Zion indeed seems in tune with the times. It is a grassroots, private-sector venture with an emphasis on family, moral values, structure, and back-to-basics education. Conservatives like Doug Wheeler's no-excuses, everyone-can-succeed attitude. "At Zion, you see the community come alive and the parents take ownership," says Jeff Kemp, executive director of Washington Family Council, a former Seattle Seahawks football player, and son of former Republican Congressman Jack Kemp.
ROLL OF THE DICE. Like Brother Mark and Brother A.J., most Zion teachers are African American, and one-third are men. They try to recreate the nurture and discipline of a family environment, along with the excitement of learning.
On the day of our visit, my 8-year-old daughter, Emily, and I watch as Brother Mark starts a spirited competition among a class of second-graders whose desks have been clustered in four groups. The subject is math. Brother Mark rolls the dice, writes two two-digit numbers on the board, and the kids add furiously to see which group can get the right answer first. The kids jump up and shout with excitement. Brother Mark quiets them to listen to a classmate explain how he solved the problem. He awards points to the group with the right answer.
Two boys, Keith and Roland, get one answer at the same time. Brother Mark rolls the dice to determine who gets the point. Roland is furious when he loses. He pouts. But teaching how to lose gracefully is part of Brother Mark's curriculum. "When you get that attitude because it didn't go your way--that's not how we do it here," he tells Roland. "This is supposed to be fun."

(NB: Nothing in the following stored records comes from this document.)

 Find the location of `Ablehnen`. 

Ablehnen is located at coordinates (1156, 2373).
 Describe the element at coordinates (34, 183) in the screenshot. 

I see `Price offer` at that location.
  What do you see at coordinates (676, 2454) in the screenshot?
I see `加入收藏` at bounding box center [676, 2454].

Brother Mark asks the kids to tell us what's different about Zion Prep. No gym. Uniforms. No video games. Free lunches. Spelling bees almost every day. What else?
"We have to call you guys Brother and Sister," pipes in Sherrell. "In other schools they call the teachers Mr. and Mrs."
"Why do we do that?" asks Brother Mark.
"Because you guys love us," says Caleb.
"And when you love each other, you're like a what?" asks Brother Mark.
"Family!" the class shouts in unison.
A FEW QUIET WORDS. When recess comes, a little girl, Shammara, takes Emily's hand and leads her to the playground with the rest of the class. Brother Mark asks five kids to stay behind. One by one, he has them come to him. He holds their two hands, looks them in the eye, and talks to them in a stern, quiet voice.
"Kicking your chair is not the right way to get attention," he softly tells Damario. "Show me you can sit quietly for two minutes, and then you can go to recess."
Brother Mark could be doing other things. As Mark Wheeler, he has an undergraduate degree from Harvard, an MBA from the University of Washington, and a law degree from Vanderbilt. He has worked for Procter & Gamble Co. as well as Lane Powell Spears Lubersky, a law firm in Seattle. Six years ago, however, he joined his brother Doug, Zion's principal. "This is what I should have been doing all along," he says. "I get more hugs in a day than in my whole career as a lawyer."
To me, it's amazing what a handful of people have done at Zion Preparatory Academy, not by implementing yet another round of educational reforms, but by disciplining and nurturing each kid as good parents do. It may be small-scale, but it works.